Hi, any more thoughts on this? I'm running into the same problems of not being able to choose large strides because of -paradoxically- too large strides. So I am forced to lower strides, effectively slowing down my computation

gph82 commented 8 years ago

Now that we've started several discussion on chunking, efficiency etc: https://github.com/markovmodel/PyEMMA/issues/616 https://github.com/markovmodel/PyEMMA/issues/604 it might be a good moment to revisit this, I think

gph82 commented 8 years ago

Hi @franknoe , here are the "culprit" lines: https://github.com/markovmodel/PyEMMA/blob/devel/pyemma/coordinates/util/patches.py#L156 and https://github.com/markovmodel/PyEMMA/blob/devel/pyemma/coordinates/util/patches.py#L158

 if extension not in _TOPOLOGY_EXTS:
                    traj = f.read_as_traj(topology, n_frames=chunk*stride, stride=stride, atom_indices=atom_indices, **kwargs)
                else:
                    traj = f.read_as_traj(n_frames=chunk*stride, stride=stride, atom_indices=atom_indices, **kwargs)
franknoe commented 8 years ago

This needs to be discussed with @marscher or @fabian-paul, because I don't know that part of the code.

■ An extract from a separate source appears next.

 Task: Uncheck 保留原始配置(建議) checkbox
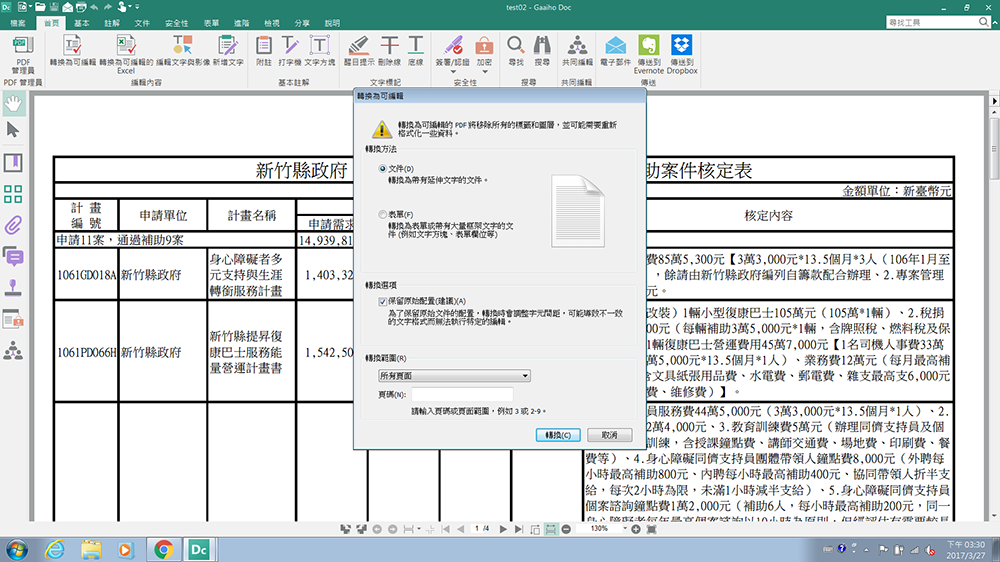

Am 09/11/15 um 19:09 schrieb Guillermo Pérez-Hernández:

Hi @franknoe https://github.com/franknoe , here are the "culprit" lines: https://github.com/markovmodel/PyEMMA/blob/devel/pyemma/coordinates/util/patches.py#L156 and https://github.com/markovmodel/PyEMMA/blob/devel/pyemma/coordinates/util/patches.py#L158

if extensionnot in _TOPOLOGY_EXTS: traj= f.read_as_traj(topology,n_frames=chunk_stride,stride=stride,atom_indices=atom_indices,__kwargs) else: traj= f.read_as_traj(n_frames=chunk_stride,stride=stride,atom_indices=atom_indices,**kwargs)

— Reply to this email directly or view it on GitHub https://github.com/markovmodel/PyEMMA/issues/480#issuecomment-155143188.


Prof. Dr. Frank Noe Head of Computational Molecular Biology group Freie Universitaet Berlin

Phone: (+49) (0)30 838 75354 Web: research.franknoe.de

Mail: Arnimallee 6, 14195 Berlin, Germany

marscher commented 8 years ago

This is still an issue. We really should use the approach which Robert pointed out. We need to collected all the frames via seek or just pass the desired indices to mdtraj.load (which will handle this efficiently via seeking in the future).

marscher commented 7 years ago

Random access patterns are already in place for the iterload wrapper, so we just need to generate the RA indices to access the file for very large strides to avoid the chunksize*stride > memory limitation. Since I also implemented fast seeking for xtc and most formats are seekable, this should be easy to add.